Raghu Sharma

Personal information
- Full name: Raghu Shivam Sharma
- Born: 11 March 1993 (age 33) Jalandhar, Punjab, India
- Batting: Right-handed
- Bowling: Legbreak googly
- Role: Bowler
- Source: Cricinfo, 14 October 2017

= Raghu Sharma (cricketer) =

Indian cricketer (born 1993)

Raghu Sharma (born 11 March 1993) is an Indian cricketer. He made his first-class debut for Punjab in the 2017–18 Ranji Trophy on 14 October 2017. He made his Twenty20 debut on 11 January 2021, for Puducherry in the 2020–21 Syed Mushtaq Ali Trophy.

In 2025, Mumbai Indians signed him for the Indian Premier League as a mid-season replacement for the injured Vignesh Puthur. He made his IPL debut against Chennai Super Kings in 2026.
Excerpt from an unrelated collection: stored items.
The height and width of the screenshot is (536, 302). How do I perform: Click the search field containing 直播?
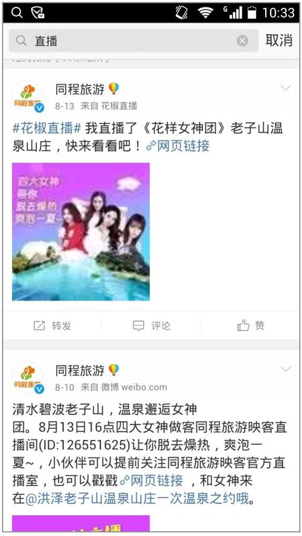point(133,41)
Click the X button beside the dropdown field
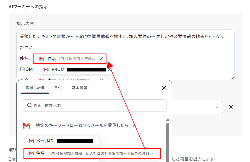The height and width of the screenshot is (162, 250). 231,107
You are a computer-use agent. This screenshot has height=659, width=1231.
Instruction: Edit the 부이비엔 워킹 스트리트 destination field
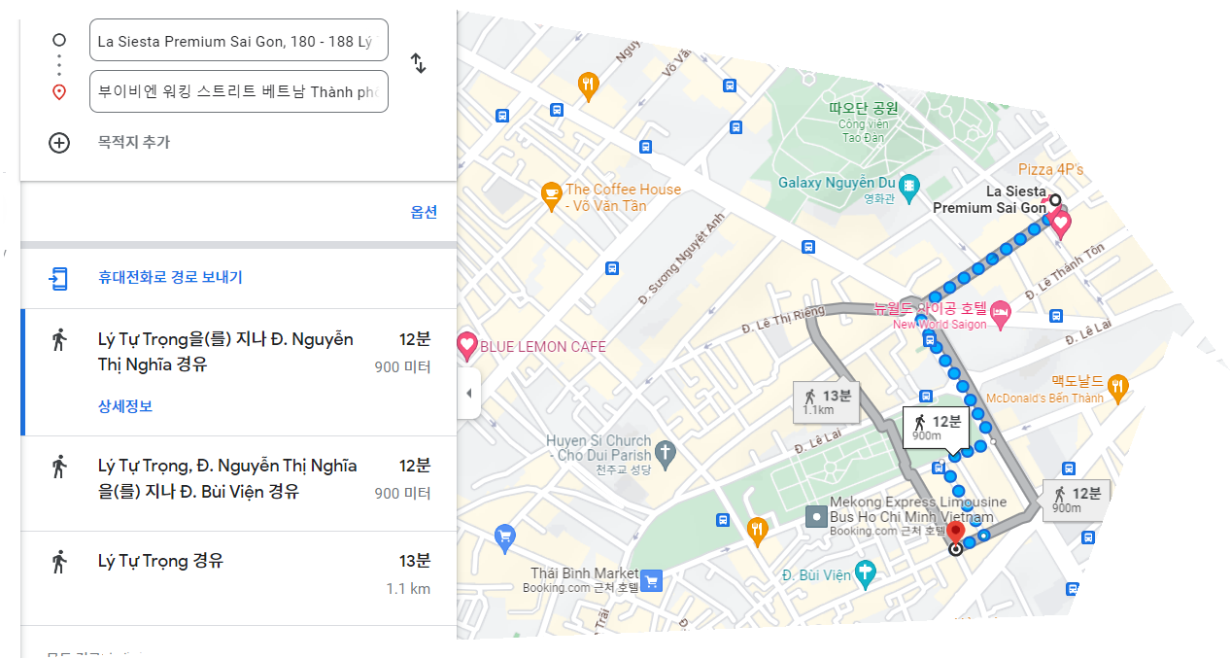click(x=239, y=91)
== Family and background ==
His father retired as Deputy Director General from Doordarshan. His mother retired as Assistant Director from All India Radio. His brother is MDS in Pedodontics and Preventive Dentistry and works in Canada. His sister-in-law is a dentist.

Raghu is follower of Gaudiya Math and took deeksha from Shyam Das Baba.